== Exercise ==
Output the records that follow, with every character intact.

+++ Given information

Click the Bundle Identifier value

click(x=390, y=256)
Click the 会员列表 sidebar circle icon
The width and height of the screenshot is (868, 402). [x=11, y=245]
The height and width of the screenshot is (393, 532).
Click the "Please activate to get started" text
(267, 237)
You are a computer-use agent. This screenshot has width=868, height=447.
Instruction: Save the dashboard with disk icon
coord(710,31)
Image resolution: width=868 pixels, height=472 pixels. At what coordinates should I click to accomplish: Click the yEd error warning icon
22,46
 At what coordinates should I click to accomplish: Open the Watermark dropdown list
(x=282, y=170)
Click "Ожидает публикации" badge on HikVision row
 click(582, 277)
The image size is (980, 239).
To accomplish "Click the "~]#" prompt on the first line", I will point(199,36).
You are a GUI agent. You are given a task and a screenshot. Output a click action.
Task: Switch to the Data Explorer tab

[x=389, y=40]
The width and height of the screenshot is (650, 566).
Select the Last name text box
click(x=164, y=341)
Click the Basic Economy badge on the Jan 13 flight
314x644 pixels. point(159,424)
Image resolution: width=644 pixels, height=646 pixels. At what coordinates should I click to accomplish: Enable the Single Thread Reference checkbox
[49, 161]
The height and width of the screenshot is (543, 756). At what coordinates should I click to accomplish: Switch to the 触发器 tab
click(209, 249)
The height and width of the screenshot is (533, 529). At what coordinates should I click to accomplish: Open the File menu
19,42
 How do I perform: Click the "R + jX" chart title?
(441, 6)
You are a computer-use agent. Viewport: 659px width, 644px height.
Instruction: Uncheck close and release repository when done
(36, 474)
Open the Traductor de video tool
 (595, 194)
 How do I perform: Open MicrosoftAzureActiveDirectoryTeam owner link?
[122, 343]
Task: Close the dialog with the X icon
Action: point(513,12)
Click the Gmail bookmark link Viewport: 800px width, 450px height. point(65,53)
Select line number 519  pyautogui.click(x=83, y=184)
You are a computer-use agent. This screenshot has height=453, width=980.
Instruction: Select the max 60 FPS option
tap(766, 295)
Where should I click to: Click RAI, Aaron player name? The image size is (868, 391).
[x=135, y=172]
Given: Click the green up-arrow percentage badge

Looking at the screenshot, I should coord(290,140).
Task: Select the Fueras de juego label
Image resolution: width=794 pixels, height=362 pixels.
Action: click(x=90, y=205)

++++++

== Answer to the problem ==
Click the Bundle Identifier value

click(x=390, y=256)
Click the 会员列表 sidebar circle icon
The width and height of the screenshot is (868, 402). [x=11, y=245]
The height and width of the screenshot is (393, 532).
Click the "Please activate to get started" text
(267, 237)
You are a computer-use agent. This screenshot has width=868, height=447.
Instruction: Save the dashboard with disk icon
coord(710,31)
Image resolution: width=868 pixels, height=472 pixels. At what coordinates should I click to accomplish: Click the yEd error warning icon
22,46
 At what coordinates should I click to accomplish: Open the Watermark dropdown list
(x=282, y=170)
Click "Ожидает публикации" badge on HikVision row
 click(582, 277)
The image size is (980, 239).
To accomplish "Click the "~]#" prompt on the first line", I will point(199,36).
You are a GUI agent. You are given a task and a screenshot. Output a click action.
Task: Switch to the Data Explorer tab

[x=389, y=40]
The width and height of the screenshot is (650, 566).
Select the Last name text box
click(x=164, y=341)
Click the Basic Economy badge on the Jan 13 flight
314x644 pixels. point(159,424)
Image resolution: width=644 pixels, height=646 pixels. At what coordinates should I click to accomplish: Enable the Single Thread Reference checkbox
[49, 161]
The height and width of the screenshot is (543, 756). At what coordinates should I click to accomplish: Switch to the 触发器 tab
click(209, 249)
The height and width of the screenshot is (533, 529). At what coordinates should I click to accomplish: Open the File menu
19,42
 How do I perform: Click the "R + jX" chart title?
(441, 6)
You are a computer-use agent. Viewport: 659px width, 644px height.
Instruction: Uncheck close and release repository when done
(36, 474)
Open the Traductor de video tool
 (595, 194)
 How do I perform: Open MicrosoftAzureActiveDirectoryTeam owner link?
[122, 343]
Task: Close the dialog with the X icon
Action: point(513,12)
Click the Gmail bookmark link Viewport: 800px width, 450px height. point(65,53)
Select line number 519  pyautogui.click(x=83, y=184)
You are a computer-use agent. This screenshot has height=453, width=980.
Instruction: Select the max 60 FPS option
tap(766, 295)
Where should I click to: Click RAI, Aaron player name? The image size is (868, 391).
[x=135, y=172]
Given: Click the green up-arrow percentage badge

Looking at the screenshot, I should coord(290,140).
Task: Select the Fueras de juego label
Image resolution: width=794 pixels, height=362 pixels.
Action: click(x=90, y=205)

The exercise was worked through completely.